Enter Hussein Sam, a Turkish family man setting up shop with his wife and eight little ones in Hatidze’s neck of the woods. They get along well enough at first, with the affable woman even showing her new neighbor the ropes of the beekeeping game. Except that Hussein can’t afford to wait for the slow drip of honey only to leave 50% of the goods untouched, what with the many bellies he’s got to keep full. Using more sophisticated weighing equipment than his mentor—as ever, the problem-solving promise of technology leads only to more numerous and complicated issues—he introduces a problem with no solution, as human demand exceeds the natural environment’s supply for the first time in this corner of the region. Hatidze’s expectedly furious when Hussein’s reckless honey-mongering decimates the hive, but the filmmakers clarify that his other option was allowing his family to starve. Though he acts imprudently, we’d be hard-pressed to find a better way.
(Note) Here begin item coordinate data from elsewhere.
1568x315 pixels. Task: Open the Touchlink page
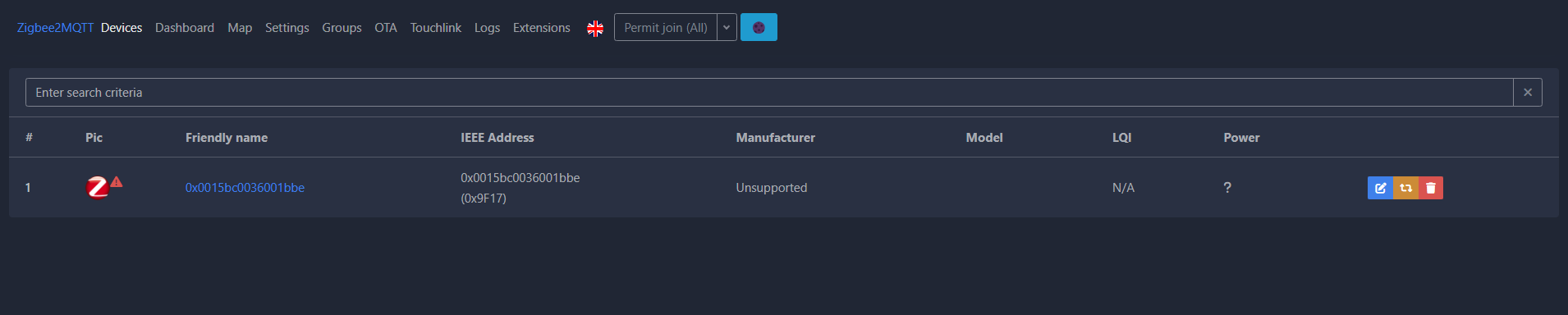pos(436,28)
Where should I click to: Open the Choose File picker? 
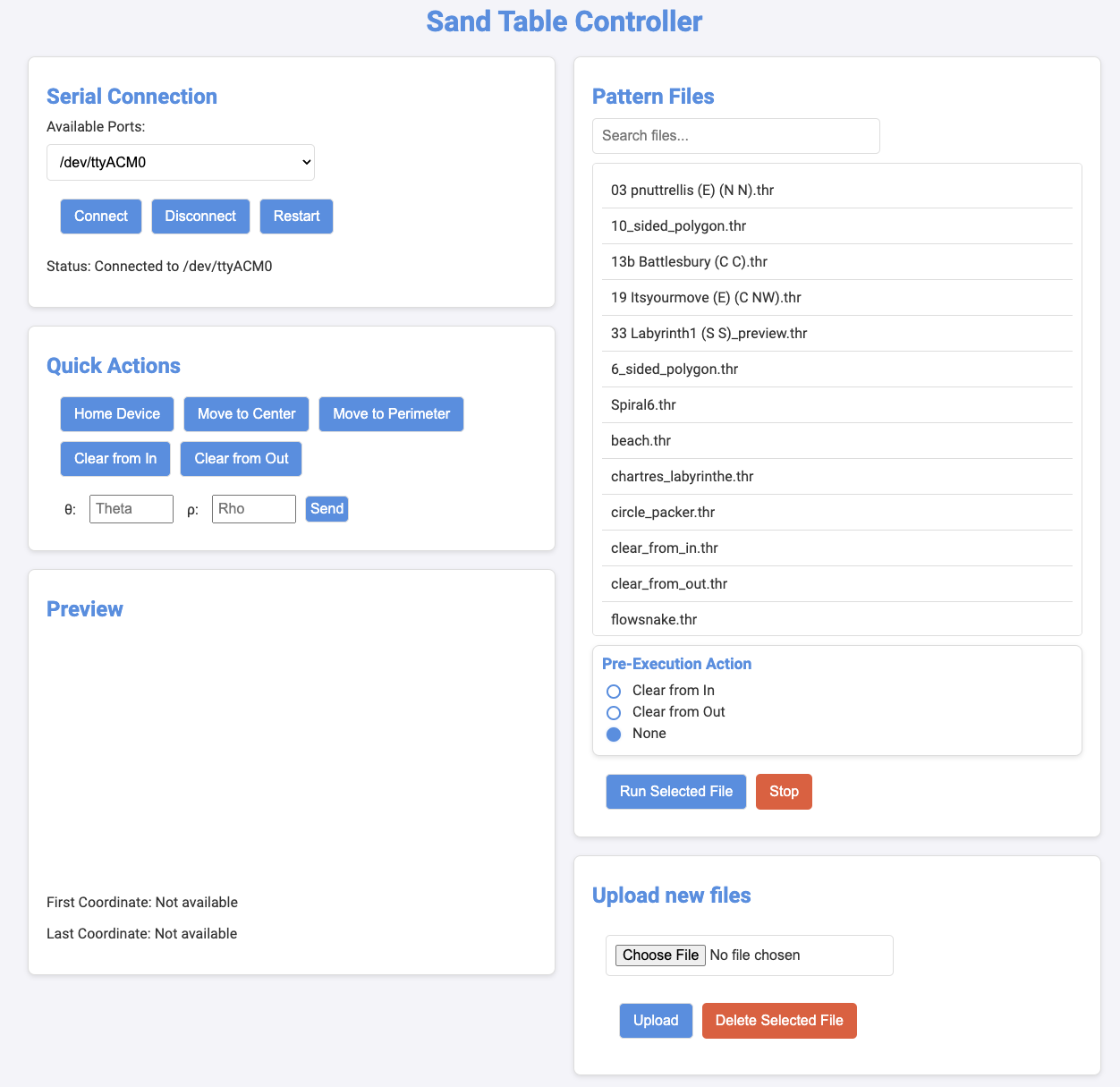[x=660, y=955]
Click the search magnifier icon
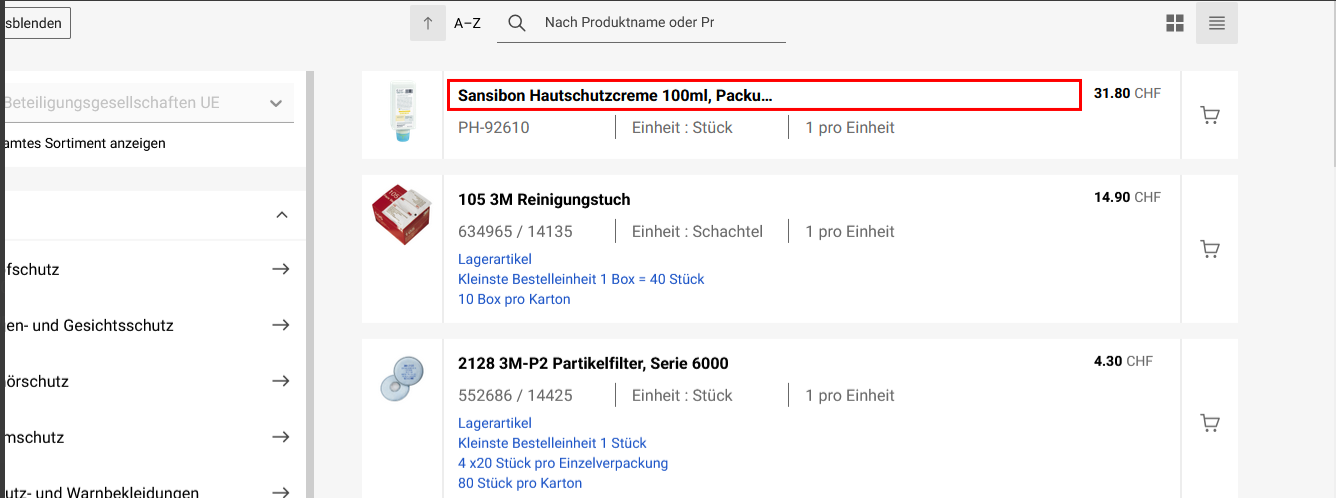Viewport: 1336px width, 498px height. coord(517,23)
In one of the few situationally called-for usages of drone-shot footage in recent documentary cinema, Kotevska and Stefanov offer a panoramic view of the countryside. Although it’s beautiful in a barren sort of way, there’s not all that much to see: dust, sand, dirt, rocks, and the occasional sprinkling of grass. They effectively communicate just how little there is to go around, and how that scarcity boxes the individuals living under it into acting rashly. Cooperation and moderation may be our species’ saving grace, just as with our buzzing helpers, but at a certain point of desperation, it’s simply not enough.
The film establishes that Hatidze may be the last of her kind to carry on this dying European tradition, the practice of so-called bee hunting as opposed to impersonal, industrial beekeeping. When she weeps over a handful of drones left crunchy and dead by Hussein’s actions, the specter of extinction hangs over her (and us). The moment’s power extends beyond the limits of her circumstance, fascinating and under-explored as it is, to cover the whole of existence. As she cries for the bees, we can hear our own terrifying death knell.